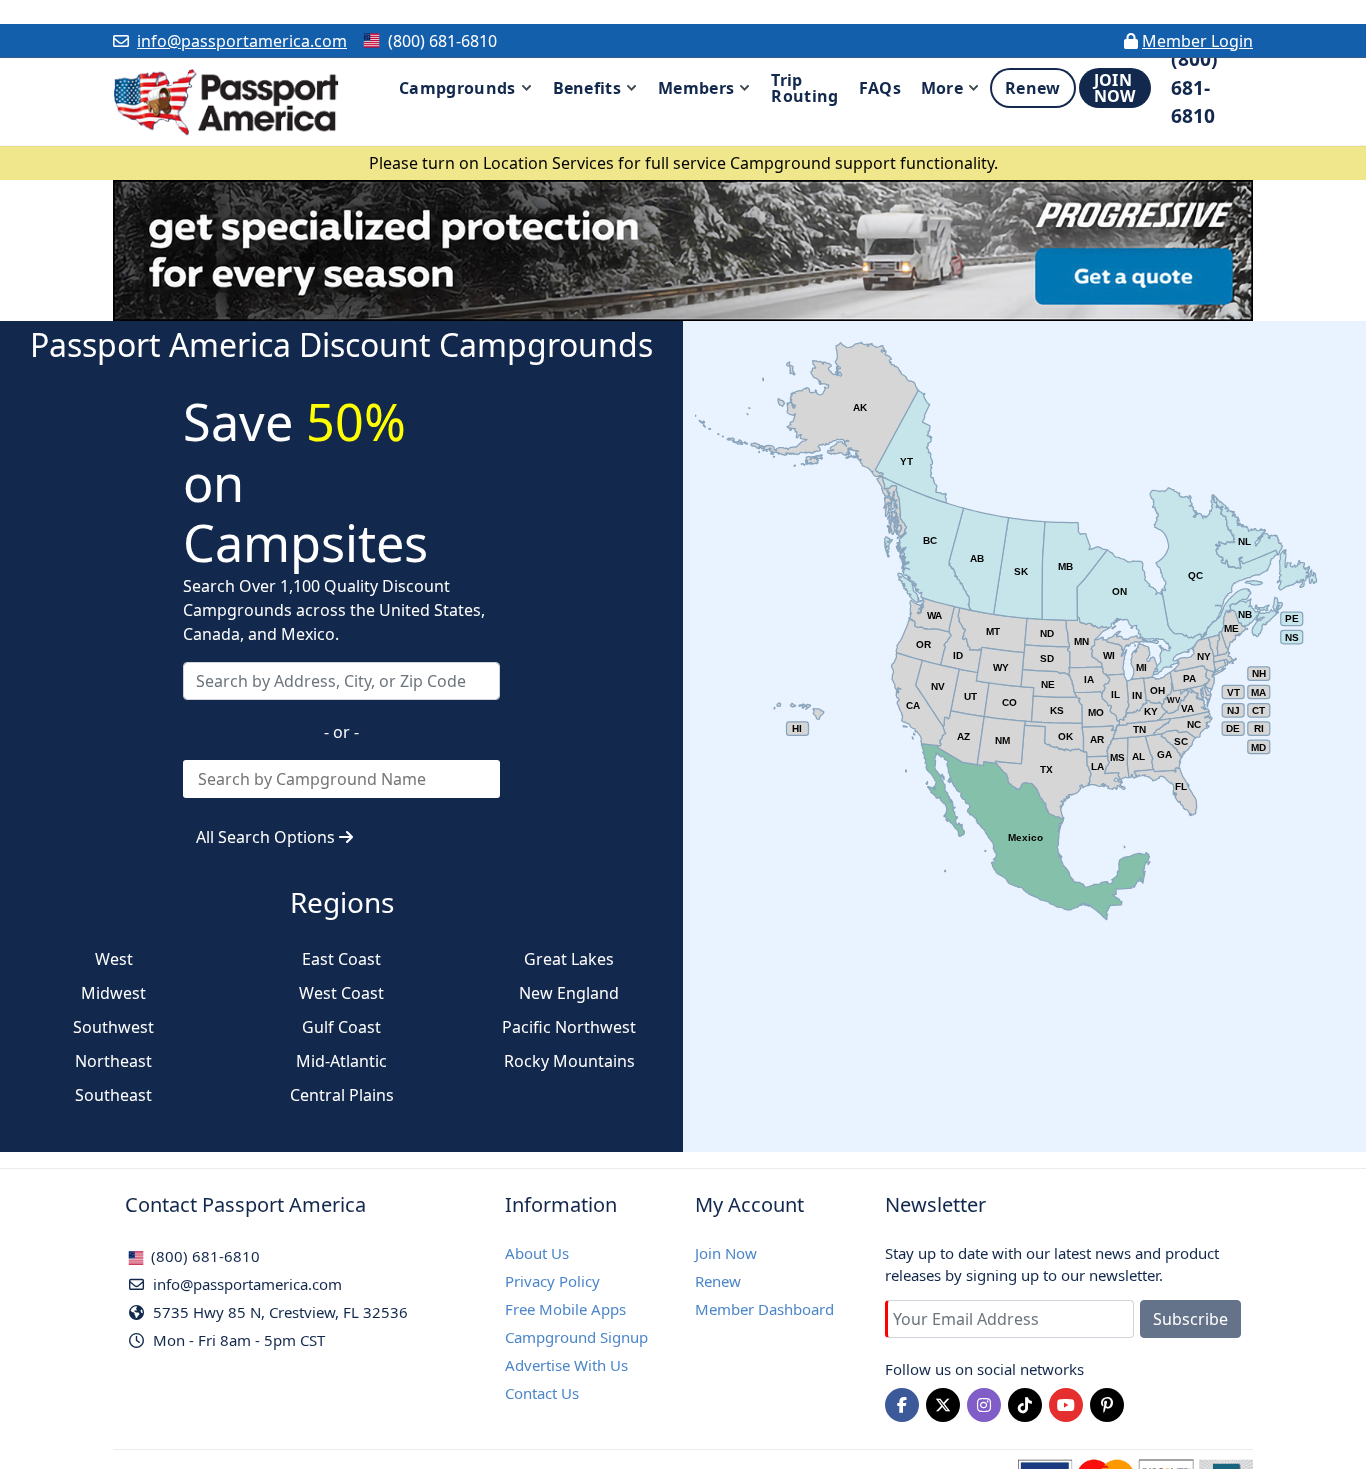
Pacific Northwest (569, 1027)
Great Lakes (569, 959)
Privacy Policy (552, 1281)
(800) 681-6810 (203, 1256)
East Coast (341, 959)
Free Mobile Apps (565, 1309)
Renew (718, 1281)
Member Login (1197, 41)
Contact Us (542, 1393)
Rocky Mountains (569, 1061)
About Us (537, 1253)
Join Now (726, 1253)
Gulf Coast (341, 1027)
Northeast (113, 1061)
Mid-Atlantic (341, 1061)
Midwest (113, 993)
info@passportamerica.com (242, 41)
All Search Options (267, 837)
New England (569, 993)
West (114, 959)
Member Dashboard (764, 1309)
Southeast (113, 1095)
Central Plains (342, 1095)
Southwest (113, 1027)
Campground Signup (576, 1337)
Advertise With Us (566, 1365)
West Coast (341, 993)
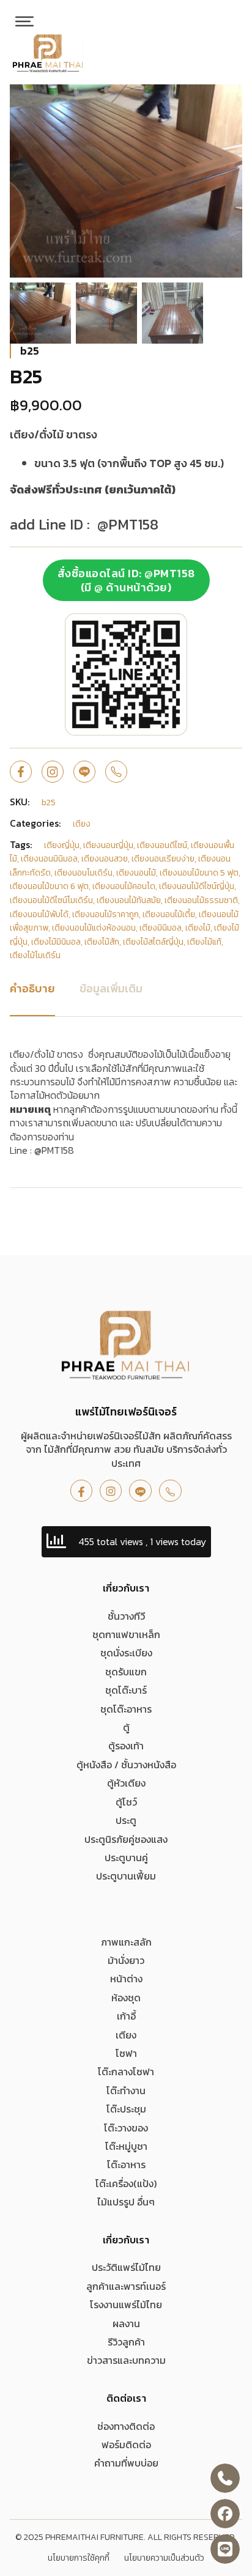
------------
• REQUIRED ACTION:
In the records above, find the line containing "Mid-Atlantic (341, 1061)" and restate it and every line after it word for word, all pictures excluded.

• RESULT FOR THIS TASK:
Mid-Atlantic (341, 1061)
Midwest (113, 993)
info@passportamerica.com (242, 41)
All Search Options (267, 837)
New England (569, 993)
West (114, 959)
Member Dashboard (764, 1309)
Southeast (113, 1095)
Central Plains (342, 1095)
Southwest (113, 1027)
Campground Signup (576, 1337)
Advertise With Us (566, 1365)
West Coast (341, 993)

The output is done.